Il ne m’appartient pas de remettre en question l’impartialité et la probité du juge Henri Pons.
Je ne vois pas plus de raison de remettre en question les raisons pour lesquelles ce magistrat s’est vu gratifier d’un avancement.
Pourtant il émane de cette affaire un climat détestable dont le chef de l’Etat est la seule est unique cause.
Car dans l’affaire « Clearstream » Nicolas Sarkozy qui est aussi partie civile cumule deux casquettes pourtant difficilement conciliables.
Mais il est évident que la présence de Nicolas Sarkozy dans le cadre d’une instance, qu’elle soit civile ou pénale, a quelque chose de dérangeant en l’etat de l’immunité dont il bénéficie en tant que président de la République.
Comment d’ailleurs écarter des soupçons de pression de l’Élysée sur les juges d’instruction alors qu’ils ont, à la surprise générale choisi dans l’ordonnance de renvoi d’aller au delà des réquisitions du procureur de la République ?
D’un point de vue plus juridique, cette situation la situation est d’autant plus insupportable qu’elle bafoue les principes directeurs du procès et plus particulièrement à l’article 6-1 de la convention Européenne de sauvegarde des droits de l’homme qui fonde le principe de « l’Egalité des armes ».

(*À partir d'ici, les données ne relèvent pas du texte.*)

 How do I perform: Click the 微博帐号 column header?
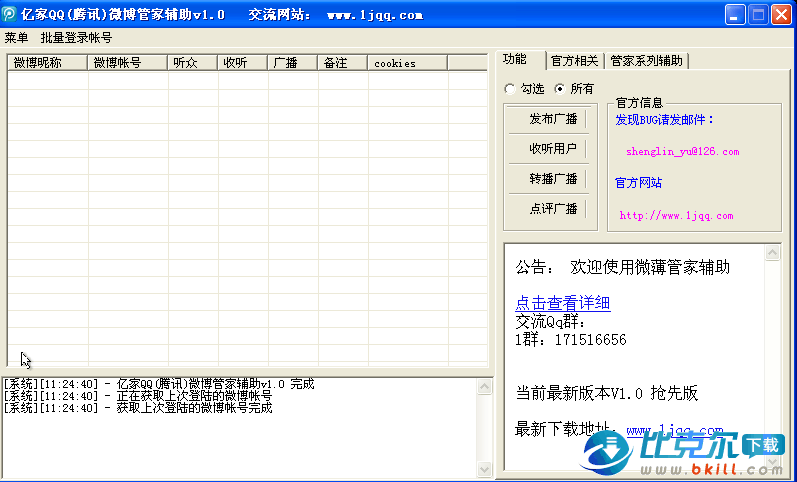pyautogui.click(x=127, y=63)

La manœuvre est audacieuse puisque si la haute juridiction administrative lui donnait raison, tous les actes d’instruction effectués par le juge Pons entre le 3 et le 20.11.2008 dont l’ordonnance de renvoi seraient de facto frappés de nullité.

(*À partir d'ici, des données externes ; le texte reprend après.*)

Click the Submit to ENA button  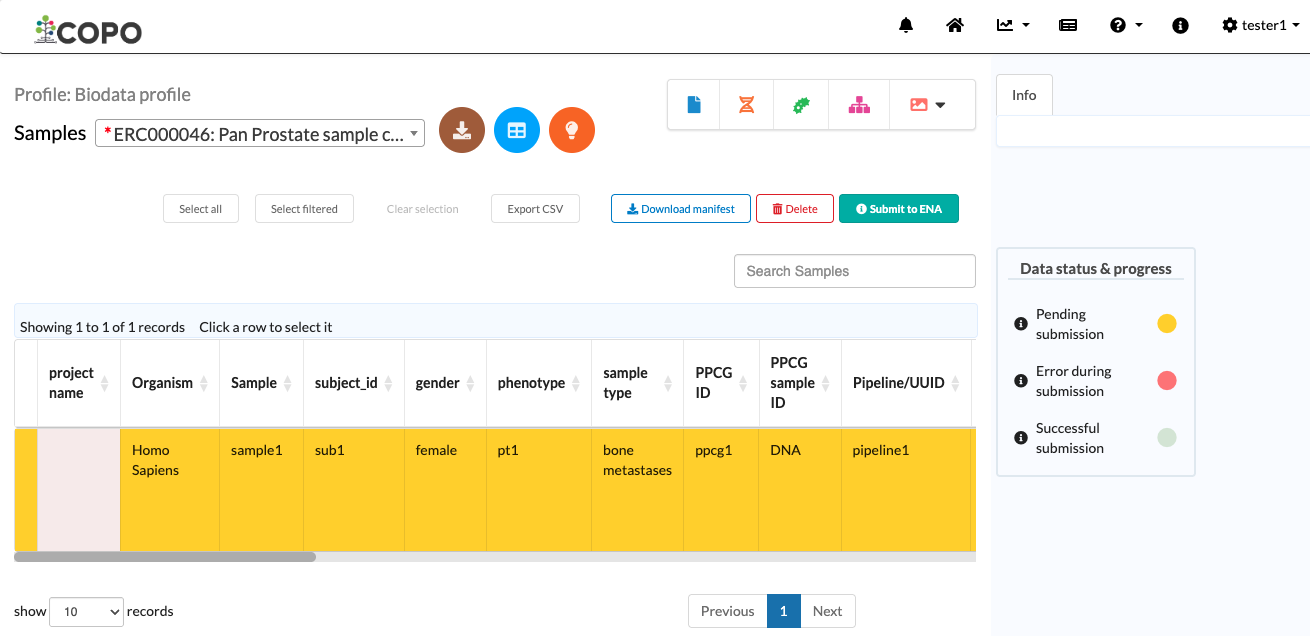point(899,208)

Au delà de ces considérations cette affaire met en lumière la nécessite d’une clarification du statut du chef de l’Etat que l’opiniâtreté de Nicolas Sarkozy à saisir la justice à tout bout de champ rend chaque jour plus urgente.
Ne serait-il pas plus raisonnable dans le simple but de garantir le droit au procès équitable d’assortir l’immunité de juridiction dont bénéficie le président de la République d’une interdiction pour lui de saisir la justice ?
A défaut de ce faire ou d’une attitude plus raisonnée de Nicolas Sarkozy et ses successeurs le risque est grand que la France finisse par ressembler (à tord ou à raison) à une république bananière.